## Task to complete
Work out how many lines in the listing below include the word "editor". Give nothing but the number.

## Records provided
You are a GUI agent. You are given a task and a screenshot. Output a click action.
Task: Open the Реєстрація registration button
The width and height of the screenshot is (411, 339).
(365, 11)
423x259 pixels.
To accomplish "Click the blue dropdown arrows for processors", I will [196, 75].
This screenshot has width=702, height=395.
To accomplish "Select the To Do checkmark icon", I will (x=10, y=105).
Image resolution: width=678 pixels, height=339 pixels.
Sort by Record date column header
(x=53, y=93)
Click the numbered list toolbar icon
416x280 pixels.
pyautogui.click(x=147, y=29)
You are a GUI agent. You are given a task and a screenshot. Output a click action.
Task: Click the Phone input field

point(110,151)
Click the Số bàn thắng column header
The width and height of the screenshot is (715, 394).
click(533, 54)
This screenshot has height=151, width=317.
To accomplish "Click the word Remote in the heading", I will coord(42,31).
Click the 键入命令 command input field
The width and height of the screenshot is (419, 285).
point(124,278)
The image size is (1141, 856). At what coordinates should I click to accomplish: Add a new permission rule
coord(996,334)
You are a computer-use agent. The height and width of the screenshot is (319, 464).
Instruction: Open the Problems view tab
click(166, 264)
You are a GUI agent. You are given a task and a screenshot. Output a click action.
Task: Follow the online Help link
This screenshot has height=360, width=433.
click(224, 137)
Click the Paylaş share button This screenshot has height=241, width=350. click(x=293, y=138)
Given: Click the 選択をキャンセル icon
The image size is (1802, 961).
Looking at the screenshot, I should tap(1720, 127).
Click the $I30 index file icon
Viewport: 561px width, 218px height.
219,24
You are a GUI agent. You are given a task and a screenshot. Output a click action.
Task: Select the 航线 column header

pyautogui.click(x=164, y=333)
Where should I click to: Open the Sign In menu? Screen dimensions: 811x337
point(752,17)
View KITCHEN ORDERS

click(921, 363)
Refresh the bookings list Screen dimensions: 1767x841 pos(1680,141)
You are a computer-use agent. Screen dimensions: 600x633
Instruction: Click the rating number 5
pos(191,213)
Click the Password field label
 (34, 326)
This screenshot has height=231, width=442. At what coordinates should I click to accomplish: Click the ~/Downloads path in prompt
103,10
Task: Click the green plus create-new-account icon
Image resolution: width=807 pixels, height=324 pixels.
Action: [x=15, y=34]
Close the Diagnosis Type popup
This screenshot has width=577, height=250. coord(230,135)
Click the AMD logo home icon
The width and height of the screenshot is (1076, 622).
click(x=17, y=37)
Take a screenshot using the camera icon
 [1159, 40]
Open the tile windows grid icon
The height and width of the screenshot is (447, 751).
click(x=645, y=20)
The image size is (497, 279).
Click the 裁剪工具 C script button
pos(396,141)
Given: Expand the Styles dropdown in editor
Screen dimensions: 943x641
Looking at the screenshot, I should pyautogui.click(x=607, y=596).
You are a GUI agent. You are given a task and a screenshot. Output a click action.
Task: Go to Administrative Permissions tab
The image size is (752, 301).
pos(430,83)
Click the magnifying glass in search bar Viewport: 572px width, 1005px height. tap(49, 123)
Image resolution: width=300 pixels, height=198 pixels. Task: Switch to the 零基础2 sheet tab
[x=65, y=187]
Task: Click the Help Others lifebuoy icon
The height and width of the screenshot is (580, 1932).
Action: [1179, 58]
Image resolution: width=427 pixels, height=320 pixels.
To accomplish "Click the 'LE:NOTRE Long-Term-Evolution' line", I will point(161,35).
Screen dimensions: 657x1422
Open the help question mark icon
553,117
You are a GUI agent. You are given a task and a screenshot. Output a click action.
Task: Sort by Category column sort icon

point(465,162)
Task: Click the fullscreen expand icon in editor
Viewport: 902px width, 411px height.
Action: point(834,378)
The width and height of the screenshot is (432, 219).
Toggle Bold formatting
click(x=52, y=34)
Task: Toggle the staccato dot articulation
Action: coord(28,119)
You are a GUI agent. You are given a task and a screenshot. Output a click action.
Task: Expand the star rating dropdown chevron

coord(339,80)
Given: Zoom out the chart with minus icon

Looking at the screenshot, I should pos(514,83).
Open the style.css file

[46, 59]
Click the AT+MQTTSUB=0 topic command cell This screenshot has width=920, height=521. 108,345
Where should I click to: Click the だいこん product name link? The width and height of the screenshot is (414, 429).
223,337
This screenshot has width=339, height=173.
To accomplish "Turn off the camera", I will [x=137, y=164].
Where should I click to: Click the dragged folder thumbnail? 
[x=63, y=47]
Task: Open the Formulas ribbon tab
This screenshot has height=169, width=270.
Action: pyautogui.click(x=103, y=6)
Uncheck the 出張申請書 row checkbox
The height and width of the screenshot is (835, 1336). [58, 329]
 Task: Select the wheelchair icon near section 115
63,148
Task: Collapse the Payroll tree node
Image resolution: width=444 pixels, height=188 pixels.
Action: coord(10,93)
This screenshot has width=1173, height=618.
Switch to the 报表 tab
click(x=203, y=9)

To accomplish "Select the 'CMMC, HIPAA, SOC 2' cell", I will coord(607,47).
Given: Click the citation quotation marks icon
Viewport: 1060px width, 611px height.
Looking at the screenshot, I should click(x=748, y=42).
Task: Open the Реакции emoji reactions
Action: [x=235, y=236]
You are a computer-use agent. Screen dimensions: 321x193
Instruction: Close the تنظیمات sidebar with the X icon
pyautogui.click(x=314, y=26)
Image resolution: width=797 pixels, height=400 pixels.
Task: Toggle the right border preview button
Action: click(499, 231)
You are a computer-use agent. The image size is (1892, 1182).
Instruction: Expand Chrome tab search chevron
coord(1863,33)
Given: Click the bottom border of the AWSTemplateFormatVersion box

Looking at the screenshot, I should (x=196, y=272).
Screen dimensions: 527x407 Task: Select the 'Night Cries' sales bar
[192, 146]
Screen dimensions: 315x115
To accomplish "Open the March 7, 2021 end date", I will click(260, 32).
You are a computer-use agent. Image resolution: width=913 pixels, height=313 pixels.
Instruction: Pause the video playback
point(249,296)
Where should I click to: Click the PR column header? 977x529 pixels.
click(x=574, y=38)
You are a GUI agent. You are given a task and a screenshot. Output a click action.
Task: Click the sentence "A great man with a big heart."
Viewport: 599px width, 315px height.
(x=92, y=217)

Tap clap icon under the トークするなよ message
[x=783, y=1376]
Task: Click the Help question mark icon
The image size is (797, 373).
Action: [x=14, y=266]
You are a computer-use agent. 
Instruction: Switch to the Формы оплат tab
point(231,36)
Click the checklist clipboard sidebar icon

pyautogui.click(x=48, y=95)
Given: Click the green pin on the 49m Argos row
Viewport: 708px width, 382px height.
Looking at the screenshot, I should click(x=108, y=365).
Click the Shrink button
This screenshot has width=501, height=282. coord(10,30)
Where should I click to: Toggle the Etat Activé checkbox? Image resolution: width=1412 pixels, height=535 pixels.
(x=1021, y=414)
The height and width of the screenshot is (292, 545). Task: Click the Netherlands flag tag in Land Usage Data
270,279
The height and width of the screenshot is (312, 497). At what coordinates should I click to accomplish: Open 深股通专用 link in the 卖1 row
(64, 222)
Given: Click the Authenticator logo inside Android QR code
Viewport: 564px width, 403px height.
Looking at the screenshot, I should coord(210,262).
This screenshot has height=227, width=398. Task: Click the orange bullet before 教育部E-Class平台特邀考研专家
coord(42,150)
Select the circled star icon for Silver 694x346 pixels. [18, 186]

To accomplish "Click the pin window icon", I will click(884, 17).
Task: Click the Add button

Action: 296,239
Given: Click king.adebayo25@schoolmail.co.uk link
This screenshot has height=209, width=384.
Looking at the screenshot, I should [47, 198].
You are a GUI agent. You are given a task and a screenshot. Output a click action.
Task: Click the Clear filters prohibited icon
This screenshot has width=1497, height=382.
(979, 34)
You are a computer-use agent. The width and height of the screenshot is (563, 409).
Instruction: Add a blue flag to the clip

## Reply
2